When a request is sent via a comm, it's important that the comm eventually gets an error or a result, otherwise the sender waits undefinitely for a response (response times are variable so timeouts are not always sound). For this reason RPC mechanisms can't reliably work if messages are silently dropped.

For regular Jupyter messages initiated by the kernel we at least get an error of type EHOSTUNREACH because we have set ZMQ_ROUTER_MANDATORY on our ROUTER sockets (otherwise messages are silently dropped, see http://api.zeromq.org/3-3:zmq-setsockopt). This allows our infrastructure to detect delivery failures and take appropriate actions to recover (fail an StdIn request made to the client for instance). We set the router to mandatory here:

// If this is a debug build, set `ZMQ_ROUTER_MANDATORY` on all `ROUTER`
// sockets, so that we get errors instead of silent message drops for
// unroutable messages.
#[cfg(debug_assertions)]
{
if kind == zmq::ROUTER {
if let Err(err) = socket.set_router_mandatory(true) {
return Err(Error::SocketBindError(name, endpoint, err));
}
}
}

However we don't have this guarantee for the OpenRPC mechanism of our custom comms because comm messages originating from the kernel are sent over IOPub. With a (X)PUB socket, messages are silently dropped if no one is there to listen.

To work around this we could listen for "unsubscribe" events on our XPUB socket (see below). The ability of detecting disconnections is one of the perks of having switched to XPUB when we implemented JEP65 (https://github.com/posit-dev/ark/pull/577/files). Whereas our ROUTER sockets aren't notified of disconnections, XPUB are. From https://rfc.zeromq.org/spec/29:

SHALL receive subscribe and unsubscribe requests from subscribers depending on the transport protocol used.
SHALL, if the subscriber peer disconnects prematurely, generate a suitable unsubscribe request for the calling application.

We actually already handle (with a no-op handler) the unsubscribe notification here:

SubscriptionKind::Unsubscribe => {
log::info!(
"Received unsubscribe message on IOPub with subscription '{subscription}'."
);
// We don't do anything on unsubscribes
return Ok(());
. From there we should call a "disconnection" handler that downstream crates like Ark could implement to perform cleanups.

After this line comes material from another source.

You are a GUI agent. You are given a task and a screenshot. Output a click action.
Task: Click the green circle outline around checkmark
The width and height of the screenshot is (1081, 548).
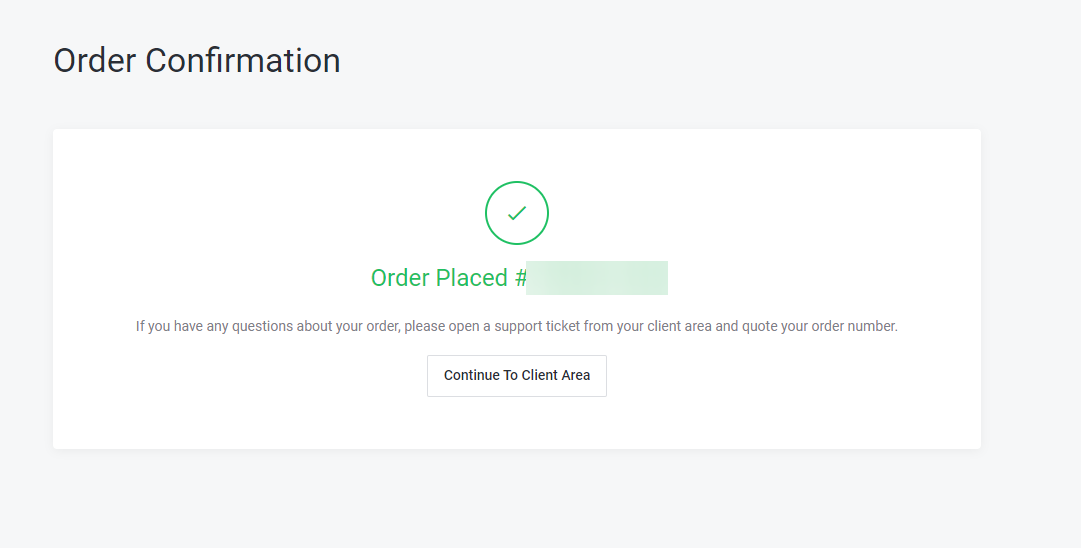[x=487, y=213]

How we handle the disconnection depends on the comm type:

  • For persistent comms like plots, which hold state for the frontend, we just invalidate pending requests. There is a slight race condition here: we might invalidate requests for incoming responses that were emitted before the disconnection.

  • For all other comms (the default), we just close them and call a cleanup handler. This is the safest option and gets us ahead as we should destroy existing comms on reconnect anyway (see Jupyter: Refreshing the UI starts new comms instead of reusing existing ones positron#1126).